Les salles de bains, telles que nous les connaissons aujourd’hui, n’existaient pas. Les brosses à dents, les déodorants, les parfums et le papier toilette étaient rares, voire inexistants. Les déchets étaient souvent jetés directement par les fenêtres, et les vastes jardins de Versailles servaient de toilettes lors des festivités de la cour. Même les grands banquets, préparés pour plus de 1 500 convives, étaient cuisinés dans des cuisines où l’hygiène était minimale.
Les nobles s’éventaient constamment, non seulement pour lutter contre la chaleur, mais aussi pour masquer les odeurs omniprésentes. Les serviteurs les aidaient, repoussant à la fois les odeurs et les insectes. Les douches étaient pratiquement inexistantes, car l’eau courante était rare et les hivers glacials.
Les coutumes matrimoniales reflétaient ces réalités. La plupart des mariages avaient lieu en juin, juste après le « premier bain de l’année » de mai, lorsque les gens sentaient encore relativement bon. Les mariées portaient des bouquets pour masquer les odeurs persistantes — une tradition qui perdure aujourd’hui.

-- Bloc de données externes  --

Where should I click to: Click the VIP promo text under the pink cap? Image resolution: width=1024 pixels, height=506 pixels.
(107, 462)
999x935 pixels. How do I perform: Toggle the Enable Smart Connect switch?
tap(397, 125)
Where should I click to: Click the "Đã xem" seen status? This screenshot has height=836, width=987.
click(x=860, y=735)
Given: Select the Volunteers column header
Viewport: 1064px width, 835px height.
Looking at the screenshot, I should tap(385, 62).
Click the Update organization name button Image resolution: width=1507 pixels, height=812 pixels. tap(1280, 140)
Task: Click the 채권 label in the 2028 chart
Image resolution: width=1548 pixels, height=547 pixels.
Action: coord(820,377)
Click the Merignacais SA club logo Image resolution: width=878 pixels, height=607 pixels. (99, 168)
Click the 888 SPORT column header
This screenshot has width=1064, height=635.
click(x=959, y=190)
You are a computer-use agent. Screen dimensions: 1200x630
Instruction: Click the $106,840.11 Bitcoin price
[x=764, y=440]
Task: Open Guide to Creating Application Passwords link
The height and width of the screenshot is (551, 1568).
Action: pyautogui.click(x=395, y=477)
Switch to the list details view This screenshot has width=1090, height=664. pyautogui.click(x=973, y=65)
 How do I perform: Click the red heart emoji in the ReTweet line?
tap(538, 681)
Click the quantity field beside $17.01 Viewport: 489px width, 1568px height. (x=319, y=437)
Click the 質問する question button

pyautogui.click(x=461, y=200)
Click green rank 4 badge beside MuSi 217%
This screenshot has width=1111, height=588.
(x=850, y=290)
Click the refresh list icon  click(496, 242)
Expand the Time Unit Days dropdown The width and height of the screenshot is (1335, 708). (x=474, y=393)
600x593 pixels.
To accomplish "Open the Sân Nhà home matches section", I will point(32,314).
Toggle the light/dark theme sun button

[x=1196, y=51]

Le bain était une affaire communautaire : une grande cuve remplie d’eau chaude était partagée à tour de rôle, le chef de famille en premier et les bébés en dernier — moment où l’eau était souvent sale et dangereuse.
À la maison, les conditions étaient tout aussi sombres. Les toits n’avaient pas de revêtement intérieur, laissant les poutres en bois à nu et invitant les animaux — chats, chiens, rats, insectes — à tomber dans les pièces lorsqu’il pleuvait. Les assiettes et les tasses en étain étaient courantes, mais risquées : on pensait que les tomates, en réagissant avec l’étain, étaient toxiques et provoquaient parfois des maladies mortelles. L’alcool mélangé à de l’oxyde d’étain pouvait même rendre quelqu’un inconscient, ce qui donnait lieu à la croyance qu’il était mort.
Cela a donné naissance à la pratique des veillées funèbres. Les corps étaient placés sur la table de la cuisine pendant que la famille mangeait et buvait, attendant de voir si le « défunt » bougerait. En Angleterre, la surpopulation des cimetières a conduit à la réutilisation des tombes, et des griffures à l’intérieur des cercueils prouvaient que certains avaient été enterrés vivants. Pour éviter une tragédie, des cordes étaient attachées aux poignets des cadavres, reliées à des cloches en surface. Des gardiens attendaient, prêts à sauver quiconque sonnerait la cloche, donnant ainsi naissance à l’expression « sauvé par la cloche ».
L’histoire n’est pas toujours glamour, mais elle est infiniment fascinante.